• Task brief
Read through the listing, and wherever a line holds the word "Spielplan", return it.

• Extracted material
★ ★ ★

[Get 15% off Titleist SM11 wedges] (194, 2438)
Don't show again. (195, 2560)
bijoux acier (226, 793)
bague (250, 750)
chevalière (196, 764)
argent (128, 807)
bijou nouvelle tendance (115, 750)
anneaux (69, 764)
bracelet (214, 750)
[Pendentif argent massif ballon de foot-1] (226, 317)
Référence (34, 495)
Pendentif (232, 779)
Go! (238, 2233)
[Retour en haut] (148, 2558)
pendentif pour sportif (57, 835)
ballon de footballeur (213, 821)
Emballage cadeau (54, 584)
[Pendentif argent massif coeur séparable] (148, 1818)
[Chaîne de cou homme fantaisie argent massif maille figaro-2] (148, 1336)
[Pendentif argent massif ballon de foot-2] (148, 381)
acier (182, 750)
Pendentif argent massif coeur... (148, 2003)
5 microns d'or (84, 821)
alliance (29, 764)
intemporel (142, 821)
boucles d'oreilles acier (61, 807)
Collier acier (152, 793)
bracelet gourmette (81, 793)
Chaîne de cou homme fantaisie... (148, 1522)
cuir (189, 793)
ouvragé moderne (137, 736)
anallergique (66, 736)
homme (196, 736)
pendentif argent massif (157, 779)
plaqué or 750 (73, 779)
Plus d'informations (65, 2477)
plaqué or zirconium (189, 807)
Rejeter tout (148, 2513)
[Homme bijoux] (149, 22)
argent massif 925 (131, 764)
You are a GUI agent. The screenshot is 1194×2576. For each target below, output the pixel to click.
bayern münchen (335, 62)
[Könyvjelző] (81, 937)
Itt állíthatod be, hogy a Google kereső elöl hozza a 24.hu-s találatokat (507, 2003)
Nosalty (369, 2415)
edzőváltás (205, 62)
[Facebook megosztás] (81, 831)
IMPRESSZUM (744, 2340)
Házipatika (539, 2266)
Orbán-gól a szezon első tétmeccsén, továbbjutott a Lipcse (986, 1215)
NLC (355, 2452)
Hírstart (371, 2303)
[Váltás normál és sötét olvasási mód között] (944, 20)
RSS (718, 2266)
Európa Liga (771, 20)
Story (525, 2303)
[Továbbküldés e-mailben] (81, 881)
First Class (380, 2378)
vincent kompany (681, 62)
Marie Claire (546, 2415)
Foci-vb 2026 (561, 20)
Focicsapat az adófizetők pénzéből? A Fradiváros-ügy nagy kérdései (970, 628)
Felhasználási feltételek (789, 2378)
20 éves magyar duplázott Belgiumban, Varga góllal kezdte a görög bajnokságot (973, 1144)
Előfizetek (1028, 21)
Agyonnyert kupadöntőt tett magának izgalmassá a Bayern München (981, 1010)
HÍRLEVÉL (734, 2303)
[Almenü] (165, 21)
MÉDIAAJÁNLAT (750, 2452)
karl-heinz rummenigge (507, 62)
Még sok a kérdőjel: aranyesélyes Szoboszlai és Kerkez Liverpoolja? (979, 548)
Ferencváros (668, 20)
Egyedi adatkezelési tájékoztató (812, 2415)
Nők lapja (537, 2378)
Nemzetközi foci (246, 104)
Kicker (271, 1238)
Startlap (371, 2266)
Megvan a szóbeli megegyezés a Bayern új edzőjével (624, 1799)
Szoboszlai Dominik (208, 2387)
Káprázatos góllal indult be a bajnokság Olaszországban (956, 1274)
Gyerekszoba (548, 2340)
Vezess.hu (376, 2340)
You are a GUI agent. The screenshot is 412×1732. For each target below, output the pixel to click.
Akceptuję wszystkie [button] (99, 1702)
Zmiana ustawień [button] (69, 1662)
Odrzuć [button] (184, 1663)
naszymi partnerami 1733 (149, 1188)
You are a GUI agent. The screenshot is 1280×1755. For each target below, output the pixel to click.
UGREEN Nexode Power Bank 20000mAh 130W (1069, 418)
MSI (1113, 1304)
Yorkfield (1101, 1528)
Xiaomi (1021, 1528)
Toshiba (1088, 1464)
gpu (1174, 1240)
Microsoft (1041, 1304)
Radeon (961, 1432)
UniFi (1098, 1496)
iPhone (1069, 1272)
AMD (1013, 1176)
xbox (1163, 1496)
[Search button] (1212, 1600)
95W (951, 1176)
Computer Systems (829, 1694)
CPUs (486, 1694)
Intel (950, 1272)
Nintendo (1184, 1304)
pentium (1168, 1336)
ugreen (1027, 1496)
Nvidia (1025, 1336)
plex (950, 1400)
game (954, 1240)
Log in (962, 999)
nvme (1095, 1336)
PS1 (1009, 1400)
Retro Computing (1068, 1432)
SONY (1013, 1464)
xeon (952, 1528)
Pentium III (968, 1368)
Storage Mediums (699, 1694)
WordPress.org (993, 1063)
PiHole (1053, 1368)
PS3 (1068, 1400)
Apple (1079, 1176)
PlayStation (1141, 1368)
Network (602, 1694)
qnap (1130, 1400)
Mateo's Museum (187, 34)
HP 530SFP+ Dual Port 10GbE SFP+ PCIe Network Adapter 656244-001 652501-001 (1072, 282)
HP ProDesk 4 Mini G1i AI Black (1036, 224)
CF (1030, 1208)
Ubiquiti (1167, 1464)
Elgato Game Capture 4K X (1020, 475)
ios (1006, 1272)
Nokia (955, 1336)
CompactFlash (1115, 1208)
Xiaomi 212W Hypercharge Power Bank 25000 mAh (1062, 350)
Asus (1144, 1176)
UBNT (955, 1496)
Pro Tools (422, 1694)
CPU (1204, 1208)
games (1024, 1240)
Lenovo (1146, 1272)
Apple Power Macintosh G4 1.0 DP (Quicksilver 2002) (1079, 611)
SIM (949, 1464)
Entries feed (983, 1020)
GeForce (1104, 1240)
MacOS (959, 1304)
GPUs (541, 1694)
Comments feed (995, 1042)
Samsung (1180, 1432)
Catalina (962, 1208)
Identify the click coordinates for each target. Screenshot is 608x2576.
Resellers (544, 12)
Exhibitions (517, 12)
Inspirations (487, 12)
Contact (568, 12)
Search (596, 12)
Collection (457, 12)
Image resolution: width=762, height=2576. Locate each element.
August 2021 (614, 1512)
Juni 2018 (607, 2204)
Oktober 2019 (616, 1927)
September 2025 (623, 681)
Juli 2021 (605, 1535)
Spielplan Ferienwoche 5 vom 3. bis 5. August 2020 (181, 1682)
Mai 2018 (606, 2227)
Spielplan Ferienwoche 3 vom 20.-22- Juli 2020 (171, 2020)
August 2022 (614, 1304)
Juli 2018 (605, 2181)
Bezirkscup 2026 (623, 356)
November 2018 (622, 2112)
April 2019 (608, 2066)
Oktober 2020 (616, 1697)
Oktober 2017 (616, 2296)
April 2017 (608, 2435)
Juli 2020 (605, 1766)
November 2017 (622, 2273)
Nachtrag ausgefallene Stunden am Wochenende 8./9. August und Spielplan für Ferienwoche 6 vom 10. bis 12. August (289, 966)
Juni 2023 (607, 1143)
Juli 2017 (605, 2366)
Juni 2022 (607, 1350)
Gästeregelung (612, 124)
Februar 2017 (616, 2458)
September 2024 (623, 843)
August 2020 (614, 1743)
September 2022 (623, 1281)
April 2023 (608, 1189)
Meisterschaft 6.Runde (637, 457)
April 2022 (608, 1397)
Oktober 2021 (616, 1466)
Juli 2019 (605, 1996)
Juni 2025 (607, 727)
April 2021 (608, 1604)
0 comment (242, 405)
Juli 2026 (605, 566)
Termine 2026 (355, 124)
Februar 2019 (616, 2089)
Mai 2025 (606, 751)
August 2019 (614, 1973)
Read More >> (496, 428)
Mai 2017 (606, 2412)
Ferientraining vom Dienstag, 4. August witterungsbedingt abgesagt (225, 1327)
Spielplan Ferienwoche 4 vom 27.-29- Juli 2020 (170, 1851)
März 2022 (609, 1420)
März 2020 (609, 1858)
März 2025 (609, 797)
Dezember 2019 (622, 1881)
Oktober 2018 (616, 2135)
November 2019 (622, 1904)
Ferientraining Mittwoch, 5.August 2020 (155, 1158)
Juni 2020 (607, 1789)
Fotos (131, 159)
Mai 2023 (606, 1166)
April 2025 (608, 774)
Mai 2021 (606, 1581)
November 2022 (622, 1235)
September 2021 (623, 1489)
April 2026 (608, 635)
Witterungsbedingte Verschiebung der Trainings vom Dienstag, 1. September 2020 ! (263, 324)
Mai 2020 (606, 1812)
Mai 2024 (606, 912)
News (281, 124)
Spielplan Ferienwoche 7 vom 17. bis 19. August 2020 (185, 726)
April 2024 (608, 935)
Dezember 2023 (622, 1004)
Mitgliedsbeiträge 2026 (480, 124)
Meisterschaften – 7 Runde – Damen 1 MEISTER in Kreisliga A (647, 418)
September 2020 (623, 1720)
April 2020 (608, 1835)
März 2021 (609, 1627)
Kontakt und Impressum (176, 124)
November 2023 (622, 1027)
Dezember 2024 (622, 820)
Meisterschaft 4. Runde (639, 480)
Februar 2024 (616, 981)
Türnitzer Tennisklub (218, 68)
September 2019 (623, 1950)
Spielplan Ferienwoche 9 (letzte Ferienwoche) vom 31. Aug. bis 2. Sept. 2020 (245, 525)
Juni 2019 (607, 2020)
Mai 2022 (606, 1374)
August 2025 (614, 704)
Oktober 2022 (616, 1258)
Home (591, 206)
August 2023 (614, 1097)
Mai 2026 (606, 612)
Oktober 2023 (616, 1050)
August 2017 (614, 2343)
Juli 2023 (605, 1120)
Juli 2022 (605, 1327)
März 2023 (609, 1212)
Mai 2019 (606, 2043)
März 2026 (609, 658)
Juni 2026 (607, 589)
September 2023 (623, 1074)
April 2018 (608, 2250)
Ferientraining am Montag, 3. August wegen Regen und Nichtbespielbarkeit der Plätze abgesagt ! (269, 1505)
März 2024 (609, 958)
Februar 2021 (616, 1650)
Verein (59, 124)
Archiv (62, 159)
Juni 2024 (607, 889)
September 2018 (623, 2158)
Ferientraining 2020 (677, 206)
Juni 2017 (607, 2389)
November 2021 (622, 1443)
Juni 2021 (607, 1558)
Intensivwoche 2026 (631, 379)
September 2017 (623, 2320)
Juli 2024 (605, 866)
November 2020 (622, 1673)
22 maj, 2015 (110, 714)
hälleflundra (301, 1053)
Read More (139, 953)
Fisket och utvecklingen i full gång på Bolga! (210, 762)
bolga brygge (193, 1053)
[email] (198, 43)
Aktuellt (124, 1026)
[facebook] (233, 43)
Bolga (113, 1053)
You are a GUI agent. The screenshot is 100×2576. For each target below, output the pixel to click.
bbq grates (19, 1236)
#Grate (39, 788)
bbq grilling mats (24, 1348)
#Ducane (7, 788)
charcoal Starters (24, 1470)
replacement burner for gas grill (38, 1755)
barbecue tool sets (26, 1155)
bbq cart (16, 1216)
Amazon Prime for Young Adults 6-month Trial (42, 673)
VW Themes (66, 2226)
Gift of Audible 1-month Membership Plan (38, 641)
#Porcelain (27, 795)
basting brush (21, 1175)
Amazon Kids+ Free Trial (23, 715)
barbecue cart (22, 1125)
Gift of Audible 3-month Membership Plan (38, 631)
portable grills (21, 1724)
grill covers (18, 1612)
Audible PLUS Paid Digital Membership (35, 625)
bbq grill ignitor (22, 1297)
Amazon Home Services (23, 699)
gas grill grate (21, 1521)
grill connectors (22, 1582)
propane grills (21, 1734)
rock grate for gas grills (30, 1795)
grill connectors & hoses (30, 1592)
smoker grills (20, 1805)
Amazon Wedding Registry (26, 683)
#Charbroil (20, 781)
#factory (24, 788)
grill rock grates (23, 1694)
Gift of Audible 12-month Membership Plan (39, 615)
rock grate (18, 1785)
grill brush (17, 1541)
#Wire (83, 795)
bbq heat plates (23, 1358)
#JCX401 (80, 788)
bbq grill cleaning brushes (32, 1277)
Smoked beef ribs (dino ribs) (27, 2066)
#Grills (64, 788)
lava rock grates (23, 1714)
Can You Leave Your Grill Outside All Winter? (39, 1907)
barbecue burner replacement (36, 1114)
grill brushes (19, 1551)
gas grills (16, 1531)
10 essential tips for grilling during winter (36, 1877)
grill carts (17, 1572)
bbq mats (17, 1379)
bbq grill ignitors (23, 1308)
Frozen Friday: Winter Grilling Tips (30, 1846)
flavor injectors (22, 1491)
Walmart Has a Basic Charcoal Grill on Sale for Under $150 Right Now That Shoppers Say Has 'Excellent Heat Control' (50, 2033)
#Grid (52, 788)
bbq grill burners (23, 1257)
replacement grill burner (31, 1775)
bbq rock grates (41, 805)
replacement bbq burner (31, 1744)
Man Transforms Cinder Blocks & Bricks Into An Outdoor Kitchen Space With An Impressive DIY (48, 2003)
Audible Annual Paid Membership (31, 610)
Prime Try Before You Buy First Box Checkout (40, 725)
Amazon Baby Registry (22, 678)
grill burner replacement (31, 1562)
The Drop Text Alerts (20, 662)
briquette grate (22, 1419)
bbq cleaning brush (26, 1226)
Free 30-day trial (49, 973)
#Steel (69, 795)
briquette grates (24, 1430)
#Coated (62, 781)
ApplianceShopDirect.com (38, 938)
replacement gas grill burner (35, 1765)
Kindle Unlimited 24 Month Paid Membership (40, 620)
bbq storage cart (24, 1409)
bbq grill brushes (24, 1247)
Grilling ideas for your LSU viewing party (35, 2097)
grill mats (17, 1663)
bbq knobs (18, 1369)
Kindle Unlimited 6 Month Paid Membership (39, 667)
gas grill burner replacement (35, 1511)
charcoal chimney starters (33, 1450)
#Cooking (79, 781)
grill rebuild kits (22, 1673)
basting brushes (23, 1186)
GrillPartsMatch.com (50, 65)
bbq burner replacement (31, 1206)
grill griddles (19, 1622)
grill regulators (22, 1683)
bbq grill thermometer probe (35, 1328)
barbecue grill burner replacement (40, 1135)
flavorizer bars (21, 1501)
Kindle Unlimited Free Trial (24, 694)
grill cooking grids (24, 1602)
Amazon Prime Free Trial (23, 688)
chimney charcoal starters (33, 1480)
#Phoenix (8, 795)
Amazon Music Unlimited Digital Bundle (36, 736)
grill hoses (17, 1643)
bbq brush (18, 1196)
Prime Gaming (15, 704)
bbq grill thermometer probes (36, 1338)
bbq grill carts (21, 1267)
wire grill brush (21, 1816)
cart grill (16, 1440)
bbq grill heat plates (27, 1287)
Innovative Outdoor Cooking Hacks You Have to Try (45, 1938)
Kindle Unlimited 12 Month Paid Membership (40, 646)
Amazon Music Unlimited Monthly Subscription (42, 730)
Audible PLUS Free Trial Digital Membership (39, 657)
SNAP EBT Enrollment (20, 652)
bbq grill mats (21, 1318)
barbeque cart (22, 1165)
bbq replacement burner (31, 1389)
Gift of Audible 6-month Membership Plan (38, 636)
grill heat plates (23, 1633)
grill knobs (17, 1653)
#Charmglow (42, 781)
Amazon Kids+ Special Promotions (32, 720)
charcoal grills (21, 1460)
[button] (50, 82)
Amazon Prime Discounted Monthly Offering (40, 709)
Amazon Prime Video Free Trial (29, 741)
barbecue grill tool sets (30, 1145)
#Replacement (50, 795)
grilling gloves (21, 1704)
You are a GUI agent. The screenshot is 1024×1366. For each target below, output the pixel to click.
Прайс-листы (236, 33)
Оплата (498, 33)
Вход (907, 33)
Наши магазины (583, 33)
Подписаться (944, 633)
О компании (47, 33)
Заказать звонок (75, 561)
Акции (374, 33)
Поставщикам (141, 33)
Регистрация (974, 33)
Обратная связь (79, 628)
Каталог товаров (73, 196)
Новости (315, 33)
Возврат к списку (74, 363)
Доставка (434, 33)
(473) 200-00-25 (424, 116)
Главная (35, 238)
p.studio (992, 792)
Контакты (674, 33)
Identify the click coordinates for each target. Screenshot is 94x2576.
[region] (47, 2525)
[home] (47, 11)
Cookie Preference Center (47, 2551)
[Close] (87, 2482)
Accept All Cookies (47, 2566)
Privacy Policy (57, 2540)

★ ★ ★

• Task solution
Spielplan Ferienwoche 5 vom 3. bis 5. August 2020 (181, 1682)
Spielplan Ferienwoche 3 vom 20.-22- Juli 2020 (171, 2020)
Nachtrag ausgefallene Stunden am Wochenende 8./9. August und Spielplan für Ferienwoche 6 vom 10. bis 12. August (289, 966)
Spielplan Ferienwoche 4 vom 27.-29- Juli 2020 (170, 1851)
Spielplan Ferienwoche 7 vom 17. bis 19. August 2020 (185, 726)
Spielplan Ferienwoche 9 (letzte Ferienwoche) vom 31. Aug. bis 2. Sept. 2020 (245, 525)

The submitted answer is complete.